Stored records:
:::
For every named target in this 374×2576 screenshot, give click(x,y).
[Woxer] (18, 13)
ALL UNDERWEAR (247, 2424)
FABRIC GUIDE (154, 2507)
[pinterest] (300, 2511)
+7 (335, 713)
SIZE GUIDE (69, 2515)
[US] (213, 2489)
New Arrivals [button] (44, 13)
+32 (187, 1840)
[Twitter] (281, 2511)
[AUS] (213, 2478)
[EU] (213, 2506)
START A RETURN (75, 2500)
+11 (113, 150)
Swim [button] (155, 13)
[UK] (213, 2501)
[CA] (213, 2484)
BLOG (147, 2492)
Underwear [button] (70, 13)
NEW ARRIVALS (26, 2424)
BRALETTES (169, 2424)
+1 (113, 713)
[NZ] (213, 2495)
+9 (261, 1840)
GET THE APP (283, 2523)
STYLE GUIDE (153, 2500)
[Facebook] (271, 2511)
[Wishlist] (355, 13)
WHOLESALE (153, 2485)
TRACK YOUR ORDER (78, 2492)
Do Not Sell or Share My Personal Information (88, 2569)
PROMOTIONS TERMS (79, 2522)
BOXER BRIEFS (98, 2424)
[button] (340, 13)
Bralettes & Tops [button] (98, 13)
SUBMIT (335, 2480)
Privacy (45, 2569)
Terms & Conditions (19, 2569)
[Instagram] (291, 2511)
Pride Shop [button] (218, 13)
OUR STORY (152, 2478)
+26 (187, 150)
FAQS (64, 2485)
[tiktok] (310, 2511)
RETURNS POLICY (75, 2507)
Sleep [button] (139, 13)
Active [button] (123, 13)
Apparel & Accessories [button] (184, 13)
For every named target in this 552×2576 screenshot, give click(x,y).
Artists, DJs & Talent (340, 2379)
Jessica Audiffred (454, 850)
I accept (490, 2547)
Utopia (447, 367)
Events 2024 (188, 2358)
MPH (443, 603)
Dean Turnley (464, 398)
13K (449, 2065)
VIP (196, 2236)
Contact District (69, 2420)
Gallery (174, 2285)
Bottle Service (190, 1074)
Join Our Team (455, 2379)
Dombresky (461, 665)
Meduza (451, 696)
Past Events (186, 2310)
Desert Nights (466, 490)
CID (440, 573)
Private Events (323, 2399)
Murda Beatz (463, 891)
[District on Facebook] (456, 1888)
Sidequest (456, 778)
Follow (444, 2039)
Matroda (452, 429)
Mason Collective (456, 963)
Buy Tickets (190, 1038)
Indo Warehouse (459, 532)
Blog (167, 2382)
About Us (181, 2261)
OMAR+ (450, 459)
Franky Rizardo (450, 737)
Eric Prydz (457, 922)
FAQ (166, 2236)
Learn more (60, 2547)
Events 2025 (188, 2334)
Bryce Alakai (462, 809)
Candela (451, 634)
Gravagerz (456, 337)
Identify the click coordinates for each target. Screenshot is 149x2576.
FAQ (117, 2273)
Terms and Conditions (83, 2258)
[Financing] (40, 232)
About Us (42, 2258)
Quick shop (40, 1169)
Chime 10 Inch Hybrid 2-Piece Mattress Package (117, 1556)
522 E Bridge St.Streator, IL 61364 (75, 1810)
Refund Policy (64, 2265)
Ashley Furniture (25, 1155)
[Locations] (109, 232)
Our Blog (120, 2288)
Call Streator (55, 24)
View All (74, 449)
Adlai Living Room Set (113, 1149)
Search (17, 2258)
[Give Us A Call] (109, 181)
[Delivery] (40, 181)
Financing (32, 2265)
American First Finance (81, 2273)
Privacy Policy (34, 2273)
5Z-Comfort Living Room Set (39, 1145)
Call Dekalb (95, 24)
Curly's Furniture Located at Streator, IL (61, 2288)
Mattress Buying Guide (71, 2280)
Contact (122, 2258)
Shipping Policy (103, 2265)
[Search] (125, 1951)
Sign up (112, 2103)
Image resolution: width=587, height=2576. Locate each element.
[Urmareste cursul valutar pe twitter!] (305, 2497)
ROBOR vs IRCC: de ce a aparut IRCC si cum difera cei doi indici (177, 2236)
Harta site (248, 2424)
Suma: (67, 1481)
:::
Task to carry out =>
The answer must be every line from the entries above that holds the string "Conditions".

Response below =>
Terms & Conditions (19, 2569)
Terms and Conditions (83, 2258)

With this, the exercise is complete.